Our dispute was live. We were working to contract, external examiners had resigned, we have all lost THREE days pay.

The implementation of the Trade Union Bill means that any future ballots will have to have a 50% turnout before we can take any national industrial action.

I attended three of the four Regional Pay Briefings in September where members were consulted about the future of the dispute. The main themes to emerge from those briefings were concerns relating to the lack of an effective industrial action strategy, issues about transparency in regard to the consequences members would face if they went into a marking boycott and the ability to deliver the level of action needed given the action had stagnated and members were disengaged.  Nobody said they didn’t think pay, casualisation or the gender pay gap were not worth fighting over. In fact, many delegates said they’d seen an increase in engagement in relation to casualisation and gender pay being a part of the pay dispute.

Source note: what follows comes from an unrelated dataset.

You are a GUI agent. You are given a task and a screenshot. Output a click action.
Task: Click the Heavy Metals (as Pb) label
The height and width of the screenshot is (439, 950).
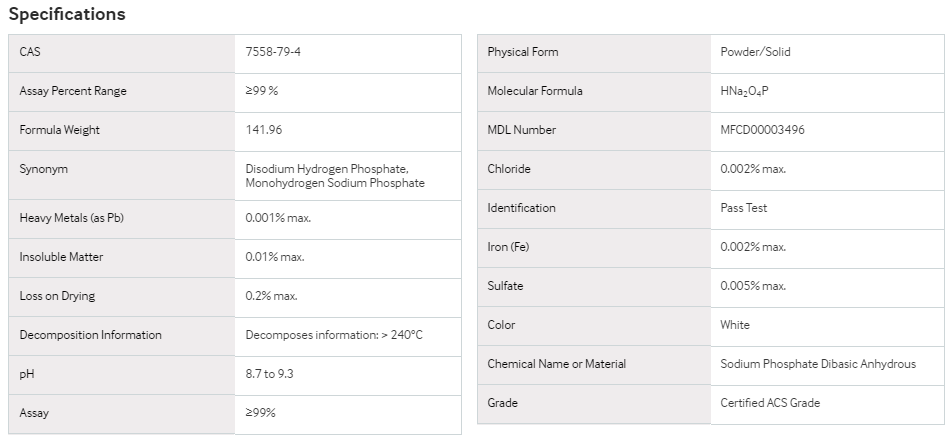71,218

On October 14th a report was given to HEC detailing the outcome from the Regional Pay Briefings which included recommendations for next steps, one of which was a consultative e-ballot. I tabled an amendment which was carried nem con. The amendment instructed Head Office to circulate contextual information to all members. We talked extensively about making members aware that any future ballots would be held in the context of the TU Bill. This information was not circulated.

When questioned about this, our current General Secretary told me she believed our members are ‘intelligent’ and therefore didn’t need this detail. I don’t doubt our members intelligence, I do however, know how overworked and stressed the majority of them are just completing their ever increasing daily workloads. I know far too many of them are on casualised contracts so don’t always have the opportunity to access emails or get to meetings. I know many of them are worrying about losing their jobs in one of the never-ending re-structures and I know that our overworked, underpaid members expect UCU to provide this kind of detailed information to them – they pay their dues, they expect UCU to do that work, they want us to offer direction and lead them to a win!

Our members are sick and tired of being led into industrial action, losing pay, putting their necks on the line only to be marched back down the hill by the national union who don’t have any confidence in their own strategy.

A win takes hard work, it takes time and resource and effort to build a high profile, national campaign which should be at its height when the ballot opens in order to maximise turnout.

NEC carried a motion instructing the General Secretary and NEC members to go on a speaking tour of branches to build the campaign prior to the ballot in an attempt to increase turnout. Did they come to speak at your branch?

Timing is key and co-ordinating our timeframe with the joint campus unions offers our members a collective position we always find strength in.  Sending ballots out during holiday periods is always problematic,  our national officers, from General Secretary through to the elected Chairs of our national committees, should know how the academic year runs by now!

Ultimately we need a clear, effective strategy, our members want to know what we mean when we put Action Short of Strike on the ballot, they want to know how academics can  ‘work to contract’ when hours of work are not specified in their contracts. They want to know how Academic Related staff and Researchers etc can support a marking and assessment boycott when they are not contracted to do any marking. Most importantly, our members want to know specifically what support the national union will give them if hardline employers move to 100% lockouts.

I led the University of Liverpool branch to a win over a major dispute where almost 3000 staff were threatened to be dismissed from their contracts and reinstated on far inferior terms and conditions. I organised a high profile campaign, held mass meetings, employed a range of tactics which made the employer pay attention and then, with the campaign at its height, we went to a ballot. We had a 50% ballot result which gave us the mandate we needed to push our employer into a corner and come out with a win!

I know how to lead and I know how to co-ordinate and deliver an effective dispute strategy. UCU needs a leader who can win the industrial fights we initiate.